Die neue Metropole im Alten Ägypten, ihre
Tempel, Häuser und Paläste
„Ich errichte Achet-Aton für Aton, meinen Vater, an diesem Platz ... ich baue
Achet-Aton auf der Seite des Sonnenaufgangs, an einer Stelle, die er sich
selbst bereitet hat und die für ihn durch ein Gebirge umrahmt ist."

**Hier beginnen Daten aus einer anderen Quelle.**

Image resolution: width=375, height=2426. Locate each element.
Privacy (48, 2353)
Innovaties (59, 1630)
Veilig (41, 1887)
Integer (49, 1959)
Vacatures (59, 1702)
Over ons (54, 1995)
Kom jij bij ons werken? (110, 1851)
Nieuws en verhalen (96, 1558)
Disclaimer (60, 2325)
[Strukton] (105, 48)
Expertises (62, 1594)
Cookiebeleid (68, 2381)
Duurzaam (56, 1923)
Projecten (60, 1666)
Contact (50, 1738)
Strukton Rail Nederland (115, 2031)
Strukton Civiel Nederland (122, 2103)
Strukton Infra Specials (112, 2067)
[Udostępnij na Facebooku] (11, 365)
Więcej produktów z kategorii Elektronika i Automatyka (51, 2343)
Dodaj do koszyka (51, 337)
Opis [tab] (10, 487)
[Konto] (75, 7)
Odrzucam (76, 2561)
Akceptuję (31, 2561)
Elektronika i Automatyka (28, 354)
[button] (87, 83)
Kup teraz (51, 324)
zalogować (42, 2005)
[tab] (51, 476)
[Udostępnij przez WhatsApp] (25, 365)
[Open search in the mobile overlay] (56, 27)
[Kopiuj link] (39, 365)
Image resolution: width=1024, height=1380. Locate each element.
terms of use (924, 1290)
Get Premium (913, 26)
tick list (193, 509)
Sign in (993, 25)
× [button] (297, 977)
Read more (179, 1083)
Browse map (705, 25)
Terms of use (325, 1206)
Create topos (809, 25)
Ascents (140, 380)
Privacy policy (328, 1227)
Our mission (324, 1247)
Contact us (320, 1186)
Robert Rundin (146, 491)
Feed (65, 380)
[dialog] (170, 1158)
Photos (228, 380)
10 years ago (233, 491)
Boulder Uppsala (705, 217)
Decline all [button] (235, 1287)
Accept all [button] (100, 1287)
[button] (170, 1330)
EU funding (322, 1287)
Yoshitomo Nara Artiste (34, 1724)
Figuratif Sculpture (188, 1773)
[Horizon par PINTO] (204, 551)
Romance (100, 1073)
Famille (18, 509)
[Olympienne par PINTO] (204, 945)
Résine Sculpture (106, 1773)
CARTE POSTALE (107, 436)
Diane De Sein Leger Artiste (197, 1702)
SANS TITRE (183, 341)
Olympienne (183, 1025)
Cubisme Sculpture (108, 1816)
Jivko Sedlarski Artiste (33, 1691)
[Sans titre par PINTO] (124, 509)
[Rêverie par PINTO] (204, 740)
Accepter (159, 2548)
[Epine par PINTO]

So steht es auf den zunächst vier ca. 10 m hohen Gründungsstelen geschrieben, die der Pharao
Amenophis IV. / Echnaton (Regierungszeit ca. 1351-1334 v. Chr.) am Ostufer des Nils in seinem
fünften Regierungsjahr in den anstehenden Fels schlagen ließ. Die Stadt Achet-Aton (übersetzt:
Horizont des Aton) hatte der Pharao innerhalb von drei Jahren zu seiner Residenzstadt
ausgebaut, in der er nun mit seiner Gemahlin Nofretete lebte und regierte.
Zu dieser Zeit nannte sich
Amenophis IV. dem Gott Aton zu Ehren in Echnaton (übersetzt: Aton wohlgefällig) um. Gegen
den Widerstand der Amun-Priester von Theben erklärte er Aton zum höchsten Gott des Reiches
und baute ihm nicht nur in seiner Residenzstadt prächtige Tempel. Seine religiösen Reformen,
die vor allem auch die Macht und das Vermögen der Amun-Priester beschnitten, beeinflussten
in starkem Maße die Literatur und die Kunst und brachten einen eigenen unverwechselbaren
Stil, die Amarna-Kunst, hervor. Die heutige Bezeichnung für die archäologische Fundstätte
Amarna und die nach ihr benannte Kunstepoche leitet sich von einem Dorf al-Amaria oder dem
Beduinenstamm Beni Amran ab.
Die Grenzstelen beschreiben anschaulich den Gründungsakt der Stadt, die in Mittelägypten
etwa auf dem halben Weg zwischen den Zentren Theben in Oberägypten und Memphis in
Unterägypten liegt. Im Verlauf der Bauzeit kamen weitere Grenzstelen dazu, die auch am
Westufer des Nils die vor allem landwirtschaftlich genutzten Flächen zur Versorgung der
Residenzstadt mit einbezogen. Die insgesamt 15 Grenzstelen gaben zugleich die Ausdehnung
der Stadt vor und sind ein einzigartiges Zeugnis für eine planmäßig angelegte Stadt. Die
Residenzstadt bestand jedoch nur etwa zwei Jahrzehnte. Schon der Sohn Echnatons,
Tutanchaton, der ca. dreieinhalb bis vier Jahre nach dem Tod seines Vaters den Thron bestieg
und unter dem Einfluss der Amun-Priester von Theben seinen Namen in Tutanchamun änderte,
verlegte die Residenz von Amarna nach Memphis. Spätestens unter Pharao Haremhab, der ab
1319 v.Chr. über Ägypten herrschte, wurde Achet-Aton zerstört.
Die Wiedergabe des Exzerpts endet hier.